### What the task asks
Render the lines starting at the one containing "will (1075, 148)." and ending at the last line as a two-column CSV with the headers input and output, one row for each text-and-answer pair. Put each value in its own quoted field, with line breaks turned into spaces.

---

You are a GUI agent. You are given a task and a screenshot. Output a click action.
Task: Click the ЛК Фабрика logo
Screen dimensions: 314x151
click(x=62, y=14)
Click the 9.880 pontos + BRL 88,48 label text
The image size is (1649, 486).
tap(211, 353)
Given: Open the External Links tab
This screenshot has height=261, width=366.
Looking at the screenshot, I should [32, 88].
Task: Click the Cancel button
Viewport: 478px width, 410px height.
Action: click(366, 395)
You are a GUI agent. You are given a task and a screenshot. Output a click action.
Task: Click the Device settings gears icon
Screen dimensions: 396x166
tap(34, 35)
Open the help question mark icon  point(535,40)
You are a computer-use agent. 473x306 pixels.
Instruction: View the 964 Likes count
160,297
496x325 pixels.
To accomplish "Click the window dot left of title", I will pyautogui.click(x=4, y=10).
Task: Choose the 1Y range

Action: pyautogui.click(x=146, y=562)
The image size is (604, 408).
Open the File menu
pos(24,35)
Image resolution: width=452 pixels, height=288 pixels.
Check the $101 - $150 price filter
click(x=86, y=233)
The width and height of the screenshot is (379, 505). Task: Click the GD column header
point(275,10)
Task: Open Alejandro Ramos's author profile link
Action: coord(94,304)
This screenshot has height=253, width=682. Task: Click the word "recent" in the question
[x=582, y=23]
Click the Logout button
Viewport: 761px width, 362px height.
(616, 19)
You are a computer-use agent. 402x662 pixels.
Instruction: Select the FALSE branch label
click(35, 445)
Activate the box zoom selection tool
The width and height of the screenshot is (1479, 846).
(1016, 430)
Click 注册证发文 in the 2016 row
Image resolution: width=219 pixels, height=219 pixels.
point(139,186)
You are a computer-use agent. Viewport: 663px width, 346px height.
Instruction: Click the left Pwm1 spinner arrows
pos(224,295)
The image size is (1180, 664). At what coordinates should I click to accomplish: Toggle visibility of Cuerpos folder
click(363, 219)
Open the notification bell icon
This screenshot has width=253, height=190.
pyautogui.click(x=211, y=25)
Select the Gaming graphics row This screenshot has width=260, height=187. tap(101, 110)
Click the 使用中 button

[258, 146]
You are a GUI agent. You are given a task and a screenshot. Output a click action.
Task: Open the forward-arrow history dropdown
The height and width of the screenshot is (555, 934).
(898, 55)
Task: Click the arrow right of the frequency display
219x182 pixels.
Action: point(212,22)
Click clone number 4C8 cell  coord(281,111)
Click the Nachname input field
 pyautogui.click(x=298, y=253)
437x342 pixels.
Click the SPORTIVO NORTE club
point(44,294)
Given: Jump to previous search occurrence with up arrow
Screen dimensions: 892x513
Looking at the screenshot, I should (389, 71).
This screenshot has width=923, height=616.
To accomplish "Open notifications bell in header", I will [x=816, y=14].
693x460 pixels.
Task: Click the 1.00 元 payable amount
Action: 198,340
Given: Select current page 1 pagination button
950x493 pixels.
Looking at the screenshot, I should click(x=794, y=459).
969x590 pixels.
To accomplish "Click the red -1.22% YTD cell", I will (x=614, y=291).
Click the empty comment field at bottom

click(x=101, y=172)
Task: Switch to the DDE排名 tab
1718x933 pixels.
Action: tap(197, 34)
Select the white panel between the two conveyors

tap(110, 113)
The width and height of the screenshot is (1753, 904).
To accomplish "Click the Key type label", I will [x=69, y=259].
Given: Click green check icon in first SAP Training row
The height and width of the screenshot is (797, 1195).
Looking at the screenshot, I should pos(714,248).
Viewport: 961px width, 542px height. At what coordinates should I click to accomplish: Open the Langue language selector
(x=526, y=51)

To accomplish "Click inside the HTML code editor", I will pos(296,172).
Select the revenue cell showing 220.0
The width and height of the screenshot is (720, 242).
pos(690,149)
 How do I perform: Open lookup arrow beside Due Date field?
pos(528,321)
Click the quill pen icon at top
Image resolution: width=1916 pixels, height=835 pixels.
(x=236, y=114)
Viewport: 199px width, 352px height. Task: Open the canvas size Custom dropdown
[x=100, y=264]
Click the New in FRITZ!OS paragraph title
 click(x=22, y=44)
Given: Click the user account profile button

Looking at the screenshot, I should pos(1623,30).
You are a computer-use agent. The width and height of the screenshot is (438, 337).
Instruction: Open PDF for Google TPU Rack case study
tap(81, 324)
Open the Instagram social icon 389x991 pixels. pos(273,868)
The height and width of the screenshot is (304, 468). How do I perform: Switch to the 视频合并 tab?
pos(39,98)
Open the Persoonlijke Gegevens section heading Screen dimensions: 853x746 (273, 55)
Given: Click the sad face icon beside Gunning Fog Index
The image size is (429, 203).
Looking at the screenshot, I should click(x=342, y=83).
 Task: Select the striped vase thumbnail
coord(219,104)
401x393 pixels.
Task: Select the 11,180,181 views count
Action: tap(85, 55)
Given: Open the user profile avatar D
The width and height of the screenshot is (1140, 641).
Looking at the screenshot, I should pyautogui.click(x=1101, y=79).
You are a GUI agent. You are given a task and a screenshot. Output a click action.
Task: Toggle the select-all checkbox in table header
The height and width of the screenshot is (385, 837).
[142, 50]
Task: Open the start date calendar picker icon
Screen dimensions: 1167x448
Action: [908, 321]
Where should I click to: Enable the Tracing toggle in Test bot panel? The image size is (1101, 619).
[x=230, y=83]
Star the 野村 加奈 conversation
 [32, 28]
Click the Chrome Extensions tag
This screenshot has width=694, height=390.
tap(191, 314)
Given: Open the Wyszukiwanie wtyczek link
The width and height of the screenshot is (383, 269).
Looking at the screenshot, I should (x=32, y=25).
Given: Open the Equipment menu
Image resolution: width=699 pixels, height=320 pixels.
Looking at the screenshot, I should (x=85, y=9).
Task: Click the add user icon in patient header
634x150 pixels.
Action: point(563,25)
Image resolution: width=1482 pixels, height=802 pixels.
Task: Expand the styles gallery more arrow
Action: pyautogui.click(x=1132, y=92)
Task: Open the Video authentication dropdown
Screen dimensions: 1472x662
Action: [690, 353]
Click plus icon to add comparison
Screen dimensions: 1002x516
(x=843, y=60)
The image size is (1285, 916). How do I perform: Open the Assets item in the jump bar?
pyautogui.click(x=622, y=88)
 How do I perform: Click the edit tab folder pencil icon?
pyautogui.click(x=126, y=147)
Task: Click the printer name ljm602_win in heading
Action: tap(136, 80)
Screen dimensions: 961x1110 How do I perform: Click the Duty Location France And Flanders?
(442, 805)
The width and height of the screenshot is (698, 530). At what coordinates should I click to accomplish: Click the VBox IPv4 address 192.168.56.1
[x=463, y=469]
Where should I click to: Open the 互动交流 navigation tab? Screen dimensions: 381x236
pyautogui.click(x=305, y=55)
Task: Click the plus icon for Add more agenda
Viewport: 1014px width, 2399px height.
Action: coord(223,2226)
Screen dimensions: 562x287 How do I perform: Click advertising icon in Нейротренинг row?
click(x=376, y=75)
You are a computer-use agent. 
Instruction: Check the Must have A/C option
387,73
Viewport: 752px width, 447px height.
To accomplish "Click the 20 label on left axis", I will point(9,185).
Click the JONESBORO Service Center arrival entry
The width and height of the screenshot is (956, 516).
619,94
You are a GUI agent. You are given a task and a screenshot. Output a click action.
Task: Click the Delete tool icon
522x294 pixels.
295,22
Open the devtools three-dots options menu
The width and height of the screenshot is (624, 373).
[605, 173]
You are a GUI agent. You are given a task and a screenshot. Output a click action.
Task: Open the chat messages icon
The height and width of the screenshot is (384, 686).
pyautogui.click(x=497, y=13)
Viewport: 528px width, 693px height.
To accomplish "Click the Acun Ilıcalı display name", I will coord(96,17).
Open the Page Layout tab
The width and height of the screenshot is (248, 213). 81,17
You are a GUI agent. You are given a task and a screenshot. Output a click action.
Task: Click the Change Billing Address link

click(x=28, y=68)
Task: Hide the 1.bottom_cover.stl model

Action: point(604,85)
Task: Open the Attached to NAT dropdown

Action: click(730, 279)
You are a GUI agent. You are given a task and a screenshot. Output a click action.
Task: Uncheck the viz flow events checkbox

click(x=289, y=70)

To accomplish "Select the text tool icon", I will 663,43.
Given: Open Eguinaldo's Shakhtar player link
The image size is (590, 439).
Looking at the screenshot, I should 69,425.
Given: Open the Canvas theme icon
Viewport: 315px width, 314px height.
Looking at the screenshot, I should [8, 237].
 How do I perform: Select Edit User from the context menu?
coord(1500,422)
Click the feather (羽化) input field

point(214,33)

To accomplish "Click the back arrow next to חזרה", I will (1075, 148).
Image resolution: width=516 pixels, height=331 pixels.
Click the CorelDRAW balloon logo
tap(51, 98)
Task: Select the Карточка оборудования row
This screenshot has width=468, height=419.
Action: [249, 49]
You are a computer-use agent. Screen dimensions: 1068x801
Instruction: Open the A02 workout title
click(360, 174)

---

### Output below
input,output
"To accomplish ""Click the back arrow next to חזרה"",","I will (1075, 148)."
"Image resolution: width=516 pixels, height=331 pixels. Click the CorelDRAW balloon logo","tap(51, 98)"
"Task: Select the Карточка оборудования row This screenshot has width=468, height=419.","Action: [249, 49]"
"You are a computer-use agent. Screen dimensions: 1068x801 Instruction: Open the A02 workout title","click(360, 174)"